2:19 pm on Jun 9, 2010 (gmt 0)

10+ Year Member



Good afternoon,

Long day today, I have a problem of performance on a live website, I decided to download the website as flat HTML so I can have time do perform tests on the app without having the client upset.

My problem is that when I do this migration I don't wanna have any of the google links going to pages that don't exist.

basically i wanna redirect this:
mywebsite.com/mypage to
mywebsite.com/en-GB/mypage.html

so far I could get to work the code to redirect from
mywebsite/mypage and
mywebsite/mypage/

to
mywebsite/mypage.html


My mod_rewrite knowledge is non existent but I'm trying as hard as I can to learn it.

So far I have this:

RewriteCond %{HTTP_HOST} !^en-GB$ [NC]
RewriteRule .? en-GB%{REQUEST_URI} [R=301,L]


this goes into a infinite loop and I don't understand why.
On my newbie logic it says "if u dont have en-GB on the URL redirect to en-GB + original url"

please help me this is really urgent and I have to figure it out as fast as I can.

Many thanks,
Angelo

angelo moreira

4:00 pm on Jun 9, 2010 (gmt 0)

10+ Year Member



I'm desperate I just don't get it.
this works fine for me:
Rewriterule ^example/(.*)$ en-GB/$1 [QSA,L,R=302]

example/something goes to en-GB/something

when I modify it to:
Rewriterule ^(.*)$ en-GB/$1 [QSA,L,R=302]

Just goes into a infinite loop, is this syntax not suppose to look at the url and just add the en-GB/ ?
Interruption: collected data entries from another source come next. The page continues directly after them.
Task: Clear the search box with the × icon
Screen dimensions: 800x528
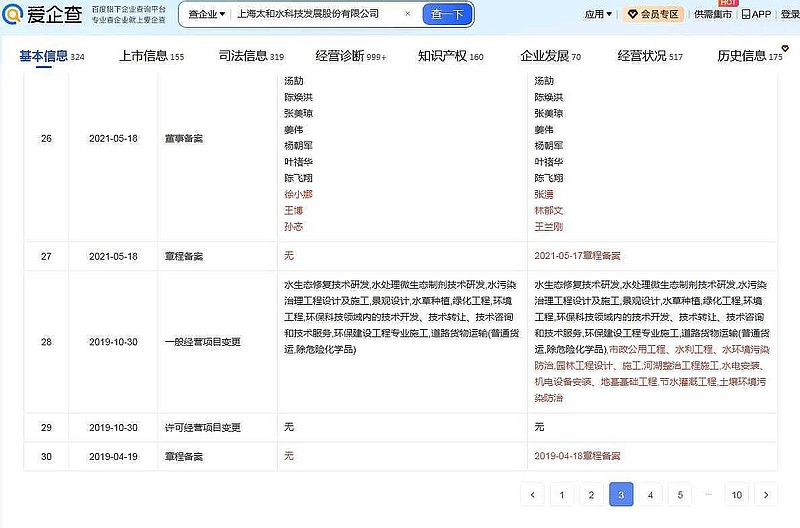Action: point(407,14)
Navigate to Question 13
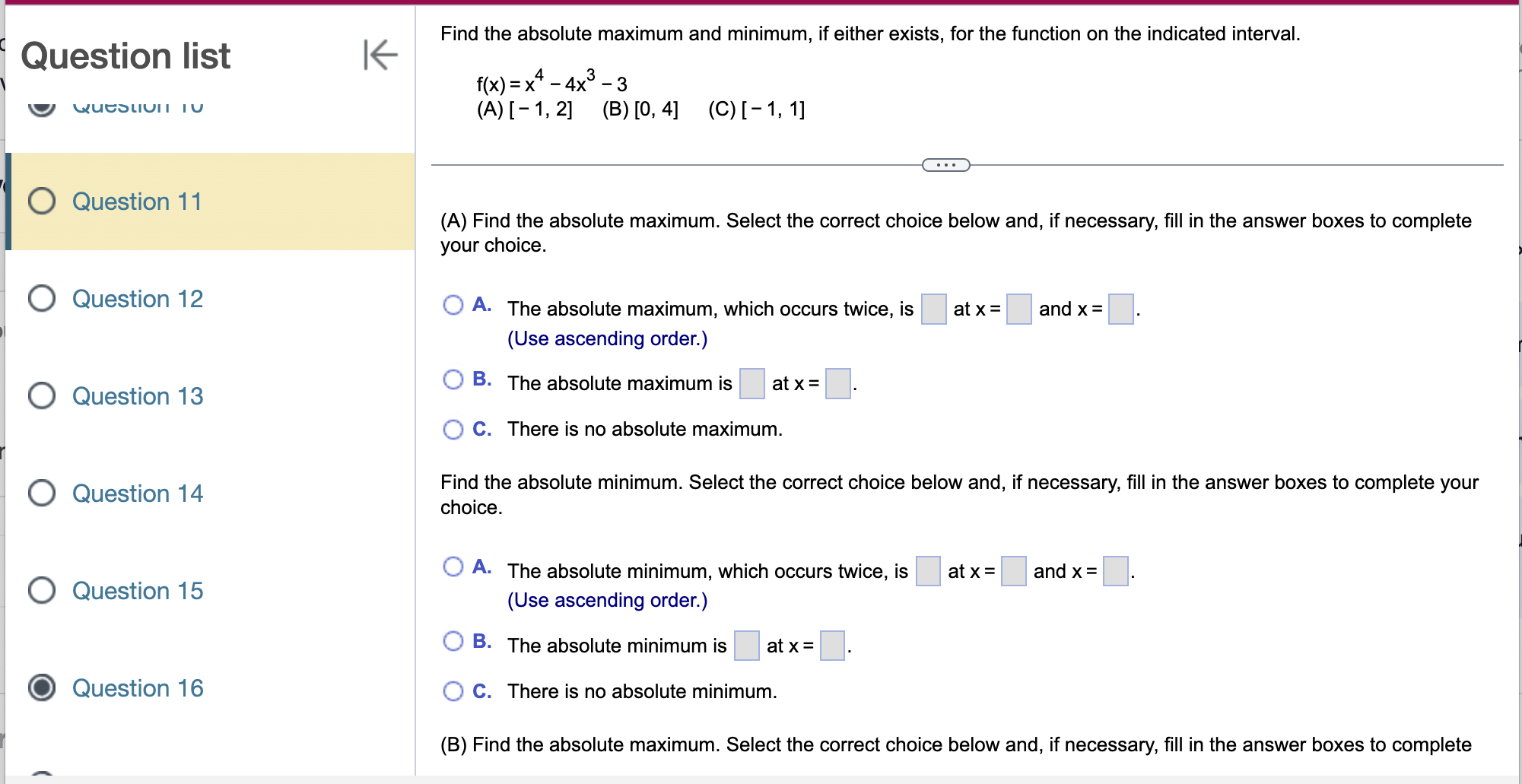This screenshot has height=784, width=1522. 137,395
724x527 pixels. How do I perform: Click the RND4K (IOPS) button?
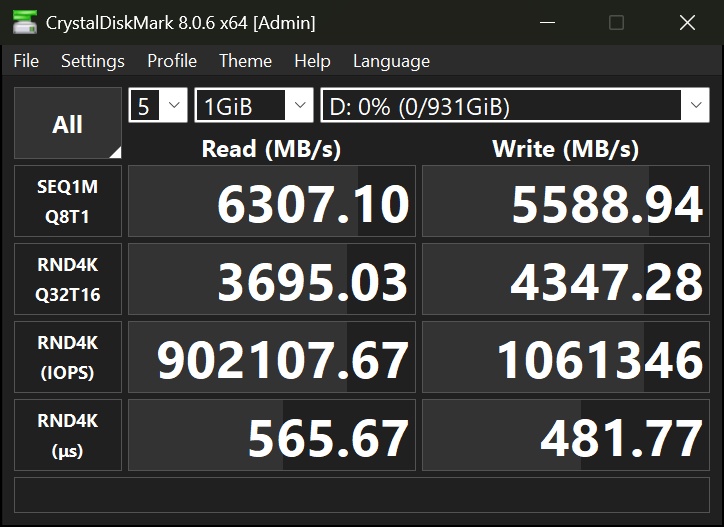[x=67, y=357]
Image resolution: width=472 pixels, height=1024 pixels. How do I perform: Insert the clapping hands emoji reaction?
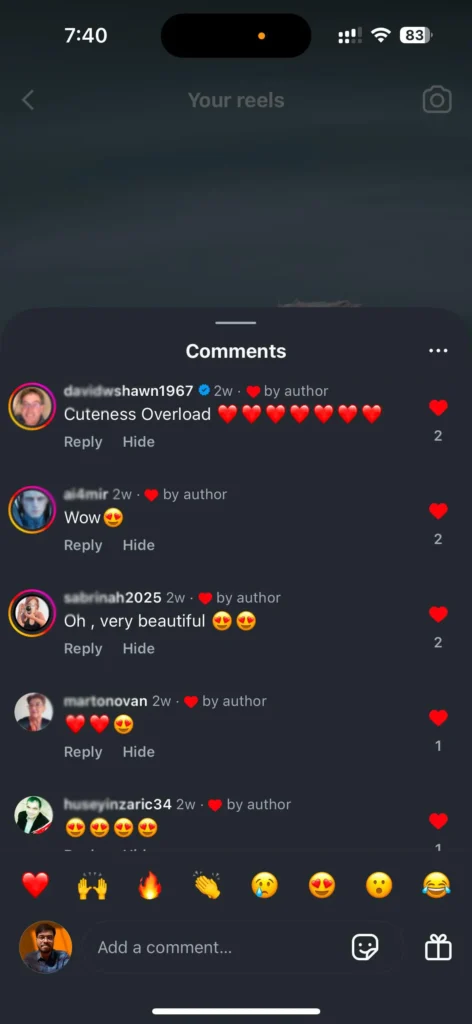[x=207, y=886]
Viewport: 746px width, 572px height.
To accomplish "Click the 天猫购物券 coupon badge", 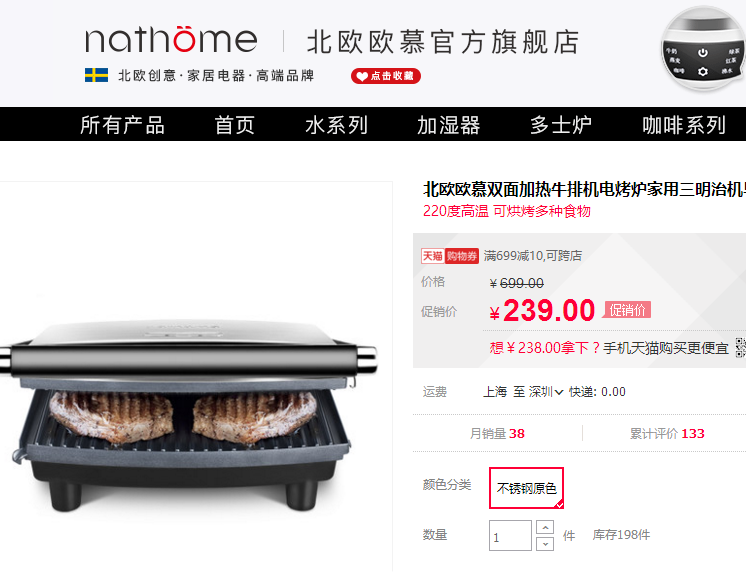I will [450, 256].
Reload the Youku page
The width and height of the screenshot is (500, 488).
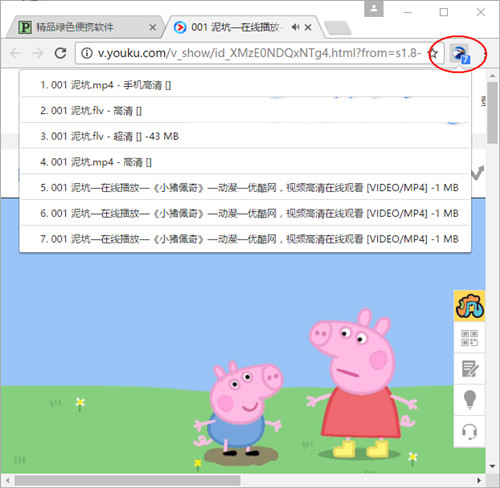point(60,53)
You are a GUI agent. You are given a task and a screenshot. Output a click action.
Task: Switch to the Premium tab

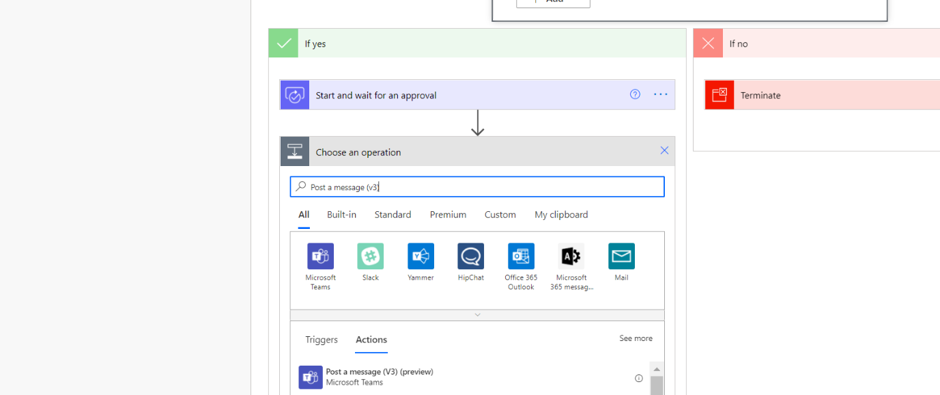(x=448, y=215)
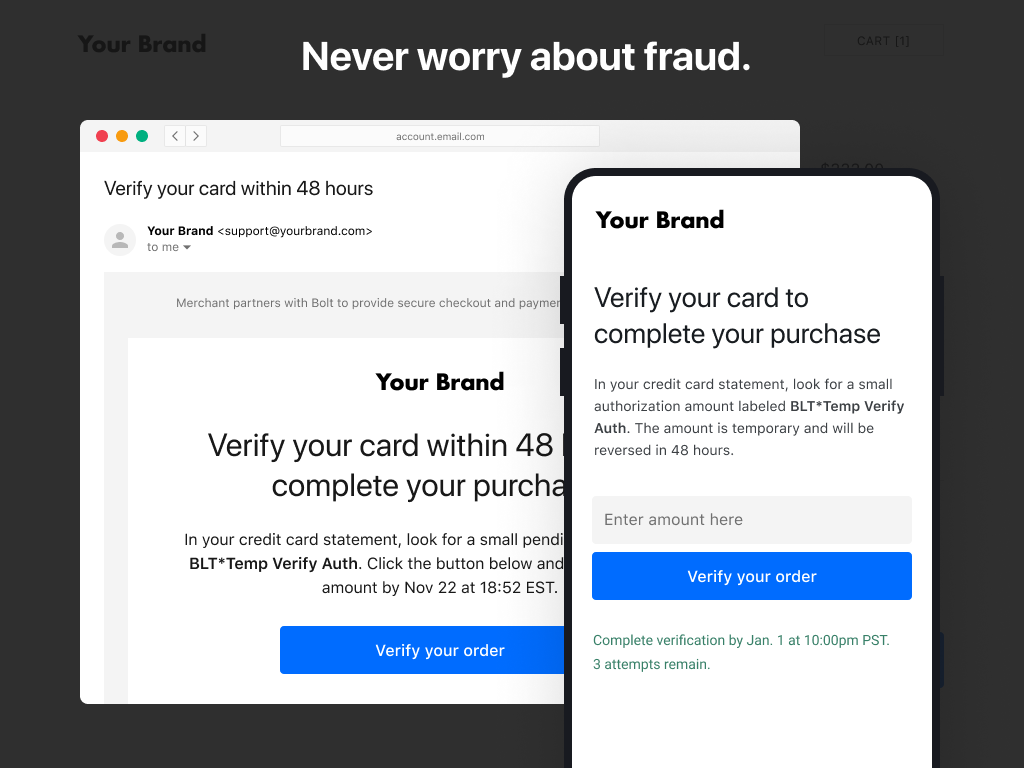Close the browser window with red button
1024x768 pixels.
tap(102, 136)
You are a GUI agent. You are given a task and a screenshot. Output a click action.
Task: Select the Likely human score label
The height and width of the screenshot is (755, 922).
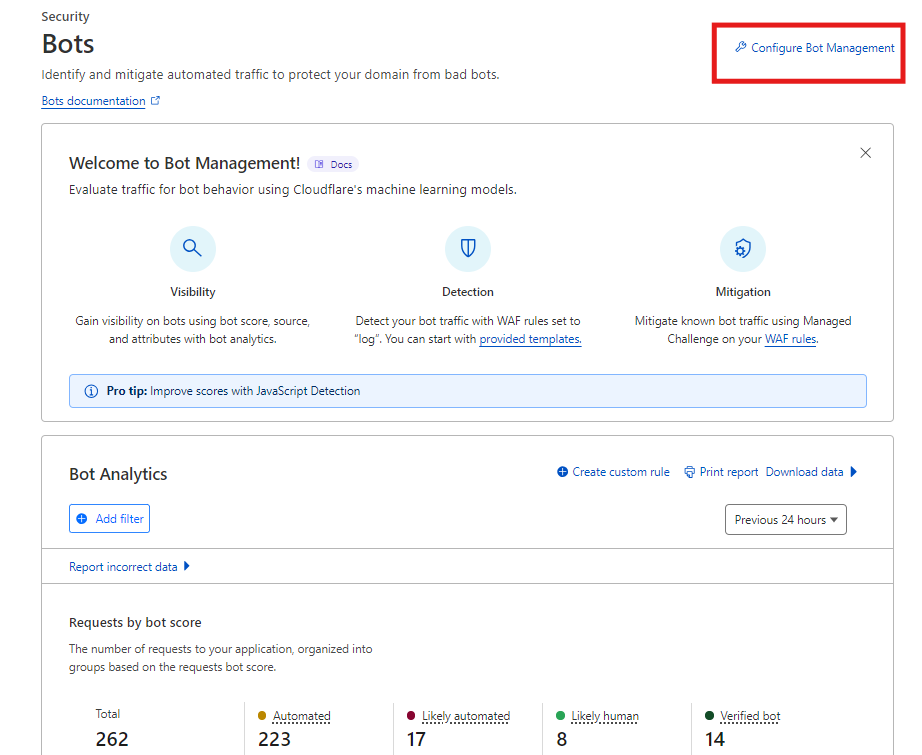click(604, 716)
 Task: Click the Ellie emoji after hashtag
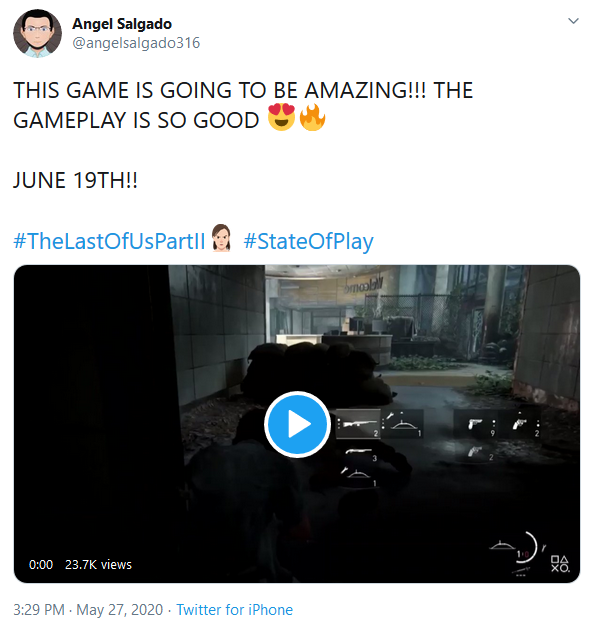pyautogui.click(x=221, y=238)
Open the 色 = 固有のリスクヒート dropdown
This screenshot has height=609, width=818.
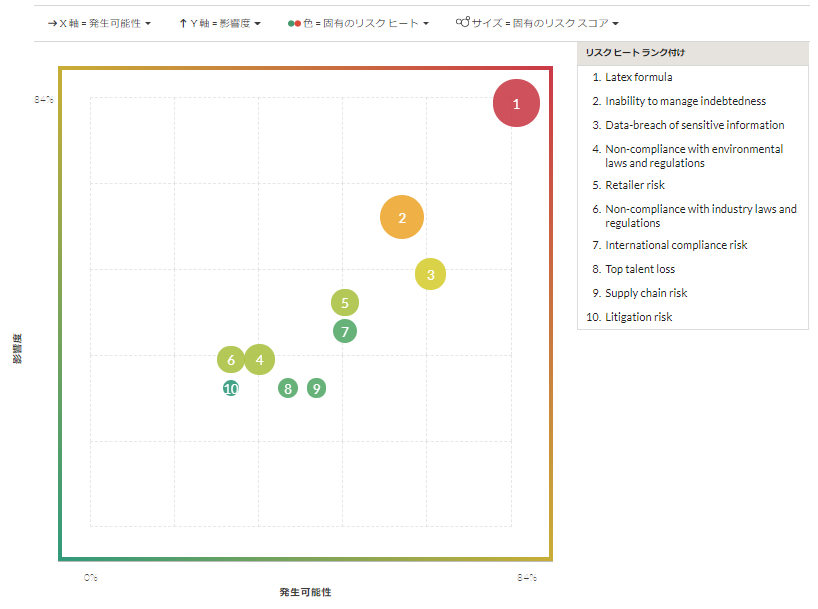359,22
Anyone can help me please.....

jdMorgan

5:40 pm on Jun 9, 2010 (gmt 0)

WebmasterWorld Senior Member 10+ Year Member



It loops because the subsequent (redirected) HTTP request for en-GB/<any-page> matches the rule again, and so is redirected again. Add a RewriteCond to stop the loop by skipping the rule if the requested URL-path already starts with "en-GB/":

RewriteCond $1 !^en-GB/
Rewriterule ^(.*)$ http://www.example.com/en-GB/$1 [R=302,L]

The [QSA] flag is not needed, since you are not appending any new query data. Any existing query data will pass through this rule unaffected.

Any external redirect (as you have coded with R=302) should provide a protocol and the canonical domain as shown.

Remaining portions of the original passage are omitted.